Haematological recovery was identical in both groups with no significant differences in the mean follow-up haemoglobin between those transfused and those not transfused (p = 0.25) (Table 1). Overall, there was an 46% mean increase of post-admission Hb at follow up, with 74% attaining an effective haematological recovery (Hb >9.3 g/dL) and 89/158 (56%) achieving values greater than 10 g/dl at follow up (Figure 1). For the 47 (22%) non-attendees, there were no differences in the mean haemoglobins at admission (p = 0.16), discharge (p = 0.34), and transfusion status or other marker of severity from those that attended follow-up.

The presence of malaria parasitaemia at follow-up and young age were the only factors independently associated with follow-up haemoglobin. Nutritional status (determined by mid-upper arm circumference (MUAC) and weight), mean corpuscular volume (MCV) and review interval did not have a significant influence on the follow-up haemoglobin.

Presence of malaria parasitaemia was found to be the most significant determinant of haemoglobin recovery in patients following admission with severe malaria (Figure 2). For those with parasitaemia, mean haemoglobin was 8.8 g/dL (SD: 1.5) compared to a mean of 10.5 g/dL (SD: 1.3) in aparasitaemic children; P < 0.001. This was not influenced by mean haemoglobin at admission or discharge, age, sex, review interval, MCV and MUAC as they were not significantly different in the two groups. Of the patients with parasitaemia at follow-up, 15/35 (43%) were transfused while 20/35(57%) were not transfused (P = 0.48). The odds ratio of a low haemoglobin (Hb <9.3 g/dL) in cases with parasitaemia compared to no malaria was 4.00 (1.61–8.42) (p = 0.002) and this remained significant even after controlling for age, treatment received, MUAC, MCV and sex (p = 0.001). Anti-malarial treatment used at discharge had a significant influence on the follow-up mean haemoglobin. Of the 158 patents included, 27/158 (17%) had sulfadoxine-pyrimethamine(SP)-amodiaquine combination while 131/158 (83%) had SP alone. Children who had a combination therapy with SP-amodiaquine had significantly higher mean haemoglobin (10.9 g/dL SD 1.4) at the time of follow-up compared to those who had SP alone (9.9 g/dL SD1.5) (p = 0.005).

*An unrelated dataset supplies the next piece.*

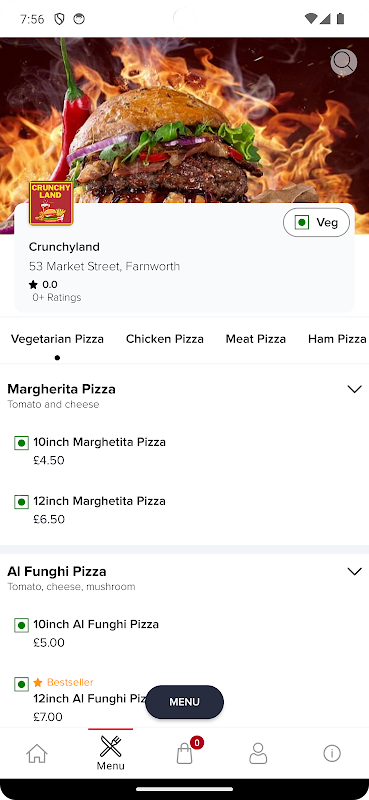Open the shopping bag cart icon
This screenshot has height=800, width=369.
185,753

Age <24 months was found to be a significant determinant of haemoglobin at admission (p < 0.001), discharge (p = 0.008), and at follow-up (p = 0.01). Younger children (age <24 months) had a lower Hb at admission (F = 15; p < 0.001), discharge (F = 5; p = 0.008) and at review (F = 4; p = 0.03). Children under 24 months old accounted for 31/61 (51%) of all transfusions; 14 given for SSMA and 17 delayed transfusions.

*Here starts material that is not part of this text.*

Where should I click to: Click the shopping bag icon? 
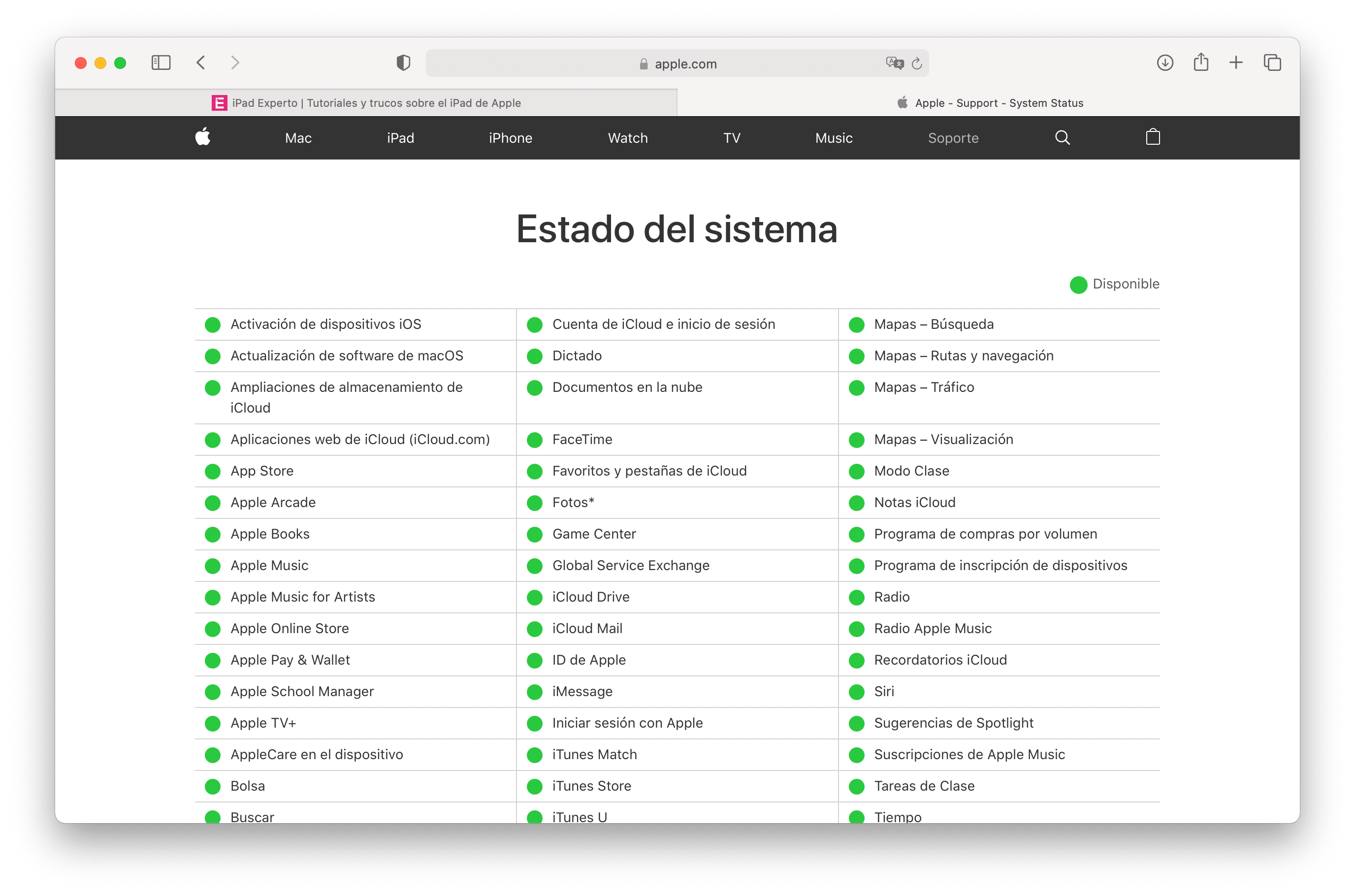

Medium term survival was ascertained in the 166/213 (78%) patients who returned to follow-up, and the demographic surveillance was used to trace survival in those who failed to attend follow-up review. Of the 47 non-attendees 32 (68%) came from within the study area, of whom we could confirm longer term survival on 30. Twenty one were reported to be still alive and living in the census area, 9/32 were still alive when they migrated out of the study area and two were not traceable. This increases the overall medium term survival to 196 (92%) children with severe and life threatening malaria who were managed conservatively with respect to blood transfusion in accordance with WHO transfusion guidelines.